Geoff Pullum has been posting a bit about and/or.

So my guess would be that and/or is a way of underlining the point that the or is to be understood in its inclusive sense rather than its exclusive sense. Sometimes you want to explicitly indicate “or more than one of the above”, and and/or does that.

I posted about this a while ago. In my original post I think I confused my exclusives and inclusives.
Anyway, one of the arguments I tried out on them was that no language has a lexical distinction between inclusive or and exlusive or. One of my bosses immediately responded, "English does, or is exclusive and and/or is inclusive." My response was that and/or isn't a word. We left it at that.But I thought to myself, I bet and/or ends up being just like or by taking on an exclusive meaning.
I was vindicated last night. I was sitting on the can reading What to Expect When You're Expecting (It's good bathroom literature!) when I came across the following in a recipe for oatmeal cookies on p. 94:

"add ground cinnamon and/or salt to taste (both optional) when you add the milk."

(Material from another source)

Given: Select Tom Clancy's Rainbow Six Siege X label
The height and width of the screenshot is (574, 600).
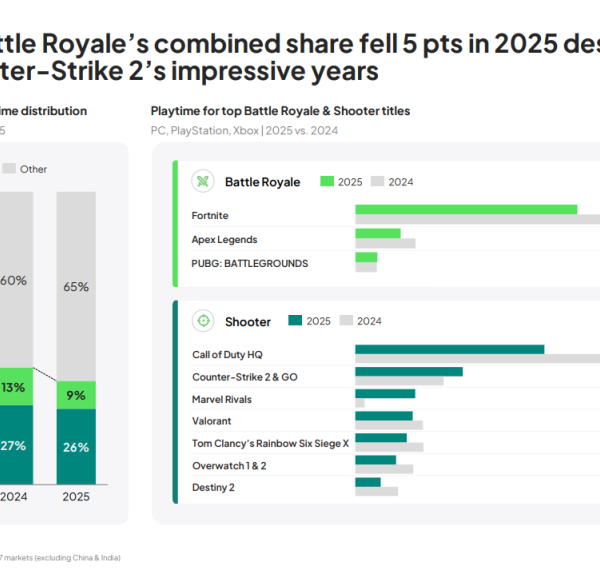Looking at the screenshot, I should point(270,443).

I was thinking or was inclusive and and/or was exclusive. My boss was thinking the other way around, but I wasn't paying attention. (Maybe that's why she's not my boss anymore.) Anyway, I now understand that and/or is inclusive, which I think is what the cookie recipe shows.

3 comments:

Anonymous said...

Hey, nice new blog theme!

Uh, and/or, what's up?

boredoom said...

What do you mean you thought and/or was exclusive? Did you really read "salt and/or cinnamon" as meaning "salt or cinnamon, but not both"?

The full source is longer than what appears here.